- Born: David R. Altman July 10, 1915
- Died: August 30, 2000 (age 85)
- Education: J.D. New York University School of Law
- Occupation: Advertising executive
- Known for: co-founder of Altman, Stoller, Weiss
- Spouse: Floria V. Lasky
- Children: Emily Altman Dara Altman Lennon
- Family: Melvin J. Lasky (brother-in-law)

= David R. Altman =

American advertising executive (1915–2000)

David R. Altman (1915 – August 30, 2000) was an American advertising executive who co-founded the Altman, Stoller, Weiss advertising agency.

==Biography==
Born to a Jewish family, Altman served as an Army weapons instructor during World War II. After the war, he attended New York University School of Law at night on the G.I. Bill. While in school, he worked during the day as the advertising director for the trade magazine, The Women's Reporter. Although he earned a Juris Doctor degree, he instead accepted a job as an account executive with the fashion house, Irving Serwer Advertising. In 1950, he founded Altman & Stoller with fellow Irving Serwer alumni Max Stoller where he served as chairman.

Altman focused on the fashion industry which was ripe for development as most clothing manufacturers typically pitched their concepts direct to the stores rather than develop the brand with the general public. Through his ad campaigns, Altman was credited with transforming then unknown fashion brands into household names. He developed the Wrangler jeans brand with ads that promised that the jeans would fade exactly how teenagers wanted them. He transitioned Monet jewelry from being perceived as low-cost to a premier brand by photographing inexpensive pieces on supermodels. He promoted the Russ Togs brand with a red neon sign that read RRRRRRRRRuss Toggs at the entrance to the Midtown Tunnel in Manhattan, elongating the name into a sexy purr. His creed was "Find your character; create your character; concentrate on your character."
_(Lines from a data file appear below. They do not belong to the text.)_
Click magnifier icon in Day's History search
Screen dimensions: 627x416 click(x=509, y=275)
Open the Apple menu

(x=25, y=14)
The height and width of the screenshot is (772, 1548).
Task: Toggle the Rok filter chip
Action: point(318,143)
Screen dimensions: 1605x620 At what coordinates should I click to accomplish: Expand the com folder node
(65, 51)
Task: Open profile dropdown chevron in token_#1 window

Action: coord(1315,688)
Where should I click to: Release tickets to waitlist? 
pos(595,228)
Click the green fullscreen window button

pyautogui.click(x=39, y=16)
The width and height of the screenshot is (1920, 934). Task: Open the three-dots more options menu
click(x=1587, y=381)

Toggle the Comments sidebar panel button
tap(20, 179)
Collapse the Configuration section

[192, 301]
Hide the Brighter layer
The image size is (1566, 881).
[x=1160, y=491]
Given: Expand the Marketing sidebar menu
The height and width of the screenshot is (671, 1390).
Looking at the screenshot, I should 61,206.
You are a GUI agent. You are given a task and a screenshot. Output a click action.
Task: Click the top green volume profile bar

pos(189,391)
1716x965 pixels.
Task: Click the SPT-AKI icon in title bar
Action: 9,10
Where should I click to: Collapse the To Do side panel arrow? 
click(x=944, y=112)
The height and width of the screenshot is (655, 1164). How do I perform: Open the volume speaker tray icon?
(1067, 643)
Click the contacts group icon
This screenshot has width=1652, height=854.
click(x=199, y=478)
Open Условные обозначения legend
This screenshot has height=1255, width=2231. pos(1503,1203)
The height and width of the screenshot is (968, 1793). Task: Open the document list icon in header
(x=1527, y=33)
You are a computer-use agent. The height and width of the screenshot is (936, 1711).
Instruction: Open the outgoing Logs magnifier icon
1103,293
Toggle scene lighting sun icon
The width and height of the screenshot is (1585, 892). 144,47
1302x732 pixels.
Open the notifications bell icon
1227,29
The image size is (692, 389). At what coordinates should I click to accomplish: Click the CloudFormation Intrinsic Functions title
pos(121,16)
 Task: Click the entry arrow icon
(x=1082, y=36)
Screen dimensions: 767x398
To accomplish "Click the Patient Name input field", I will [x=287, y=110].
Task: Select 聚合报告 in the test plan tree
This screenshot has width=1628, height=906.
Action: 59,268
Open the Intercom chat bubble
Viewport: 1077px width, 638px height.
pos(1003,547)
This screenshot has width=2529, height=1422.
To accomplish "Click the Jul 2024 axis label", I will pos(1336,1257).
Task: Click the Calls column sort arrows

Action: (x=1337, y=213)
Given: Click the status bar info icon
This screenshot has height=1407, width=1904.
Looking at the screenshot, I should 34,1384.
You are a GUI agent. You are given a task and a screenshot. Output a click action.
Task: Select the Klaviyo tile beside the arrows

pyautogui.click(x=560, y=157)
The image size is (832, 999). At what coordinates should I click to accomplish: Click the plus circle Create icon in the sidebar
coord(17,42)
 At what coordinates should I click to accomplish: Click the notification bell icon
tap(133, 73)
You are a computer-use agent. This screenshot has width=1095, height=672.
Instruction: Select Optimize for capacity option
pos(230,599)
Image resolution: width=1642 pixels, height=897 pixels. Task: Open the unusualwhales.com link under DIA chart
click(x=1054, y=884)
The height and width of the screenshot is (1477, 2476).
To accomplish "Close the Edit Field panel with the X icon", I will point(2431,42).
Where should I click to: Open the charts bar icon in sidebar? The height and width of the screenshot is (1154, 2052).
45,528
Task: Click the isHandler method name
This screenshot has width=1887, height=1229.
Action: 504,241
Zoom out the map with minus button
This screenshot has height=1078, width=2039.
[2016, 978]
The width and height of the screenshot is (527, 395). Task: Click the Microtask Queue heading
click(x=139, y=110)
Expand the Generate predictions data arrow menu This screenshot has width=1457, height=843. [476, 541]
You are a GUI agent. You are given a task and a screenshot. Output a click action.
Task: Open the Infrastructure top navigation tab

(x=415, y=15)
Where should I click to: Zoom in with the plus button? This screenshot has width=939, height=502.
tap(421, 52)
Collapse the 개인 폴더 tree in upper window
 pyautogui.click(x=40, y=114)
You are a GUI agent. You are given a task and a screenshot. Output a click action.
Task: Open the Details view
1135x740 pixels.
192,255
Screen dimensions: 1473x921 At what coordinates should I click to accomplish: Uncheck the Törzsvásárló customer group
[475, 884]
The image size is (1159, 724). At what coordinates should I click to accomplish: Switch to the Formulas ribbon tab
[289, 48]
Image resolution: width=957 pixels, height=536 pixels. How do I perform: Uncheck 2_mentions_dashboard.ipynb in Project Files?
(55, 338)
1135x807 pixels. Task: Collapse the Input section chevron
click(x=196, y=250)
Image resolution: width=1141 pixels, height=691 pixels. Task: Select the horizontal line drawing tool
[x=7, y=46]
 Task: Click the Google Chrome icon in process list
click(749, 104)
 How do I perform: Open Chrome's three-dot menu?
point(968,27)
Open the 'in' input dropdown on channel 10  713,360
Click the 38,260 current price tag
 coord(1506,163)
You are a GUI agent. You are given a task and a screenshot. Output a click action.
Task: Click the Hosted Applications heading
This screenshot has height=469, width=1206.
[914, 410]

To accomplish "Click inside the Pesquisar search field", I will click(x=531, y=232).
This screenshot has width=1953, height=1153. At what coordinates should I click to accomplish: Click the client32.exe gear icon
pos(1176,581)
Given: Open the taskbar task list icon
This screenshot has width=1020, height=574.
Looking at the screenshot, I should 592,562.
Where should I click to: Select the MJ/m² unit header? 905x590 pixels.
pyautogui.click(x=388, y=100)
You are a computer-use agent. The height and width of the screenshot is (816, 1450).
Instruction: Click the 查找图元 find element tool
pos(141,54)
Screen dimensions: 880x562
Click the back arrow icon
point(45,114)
In 1955, the firm became Altman, Stoller, and Chalk with the addition of Howard W. Chalk as a partner; Chalk left the company to start Chalk, Nissen, Hanft. The firm became Altman, Stoller, Weiss in the mid 1970s after Melvin D. Weiss joined the firm. The firm then diversified out of fashion advertising winning accounts with the Spanish tourist board, Ezo denture adhesive, and Lanson champagne, and handled the introduction of Newsweek's Inside Sports magazine. In 1978, he published an editorial in The New York Times that he was sickened by what television advertising had done to election campaigns which often promoted mediocre candidates stating "'A candidate is not a can of soup."

Altman, Stoller, Weiss was later purchased by Nadler & Larimer Advertising where it was maintained as a subsidiary before being fully absorbed and the name retired in 1983. Altman became an executive vice president at Nadler & Larimer.

==Personal life==
He was married to Floria V. Lasky; they had two daughters, Emily Altman and Dara Altman Lennon.